» **PAGE EXTRACT**
Magic hands, secret sauce, and tricks of the trade

One aspect of experimental physics that I've always found interesting is the funny, specialized expertise that can be very hard to transcribe into a "Methods" section of a paper - the weird little tricks or detailed ways of doing things that can make some processes work readily in one lab that are difficult to translate to others.   This can make some aspects of experimental work more like a craft or an art, and can lead to reputations for "magic hands", or the idea that a group has some "secret sauce". 

An innocuous, low-level example:  My postdoctoral boss had basically a recipe and routine for doing e-beam lithography on an old (twenty+ years), converted scanning electron microscope, plus thermal evaporation of aluminum, that could produce incredibly fine, interdigitated transducers for surface acoustic waves.  He just had it down cold, and others using the same kind of equipment would have had a very tough time doing this at that resolution and with that reliability, even with all the steps written down, because it really was a skill.

Another possible example:  I was talking today with an atomic physics colleague, and he mentioned that there is a particular isotope that only one or two AMO groups in the world have really been able to use successfully in their ultracold atom setups.  The question was, how were they able to get it to work, and work well, when clearly other groups had tried and decided that it was too difficult? 

Any favorite examples out there from readers? 


10 comments:

Anonymous said...

Stm tips: etching and imaging. success rates are all over the place even for different folks in the same group using the same equipment.

Ted Sanders said...

I had a colleague working fruitlessly for a year to reproduce a pulsed laser deposition recipe reported in the literature. Then, at a conference, she asked the original author for any tricks. He mentioned that they used a very non-standard distance, which wasn't reported in the paper. When my colleague copied this, she was able to reproduce their results. So much wasted effort! All to save a paragraph or two of details in an online medium where space is effectively infinite. I don't want to be one of those people says scientific publishing is broken, but had this been a blog post with a comment section, it could have been resolved much faster, potentially.

Anonymous said...

I think it comes down to the fact that people don't really respect experimental physics enough to treat these things as something that should be published thoroughly.

Think about it, in principle one could write a publish a long document, with videos, photos, etc. to teach others how to do these processes. The reason we don't is that there simply isn't a motivation for doing it. It's a public good that everyone could use, but no one is willing to fund.

» **SOURCE MATERIAL**
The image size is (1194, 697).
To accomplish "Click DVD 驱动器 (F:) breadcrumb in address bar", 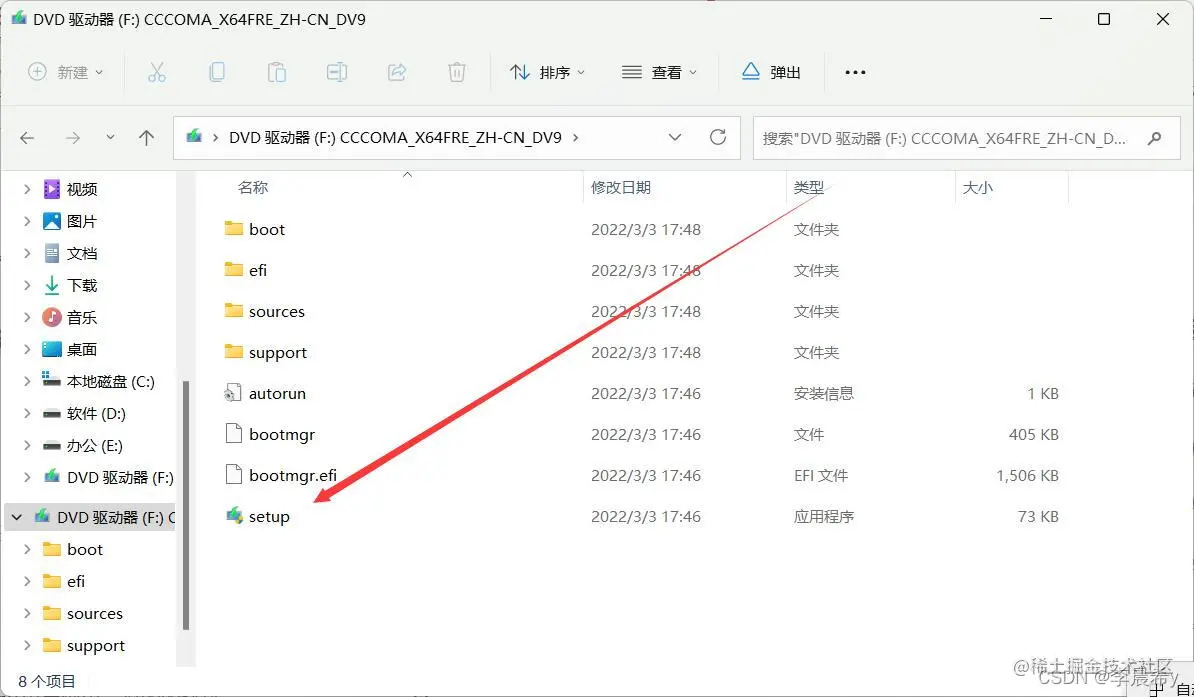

» **TASK BRIEF**
Please return the stretch of the blog post from "I think it comes" to "be published thoroughly.", copied word for word.

» **SOLVED EXERCISE**
I think it comes down to the fact that people don't really respect experimental physics enough to treat these things as something that should be published thoroughly.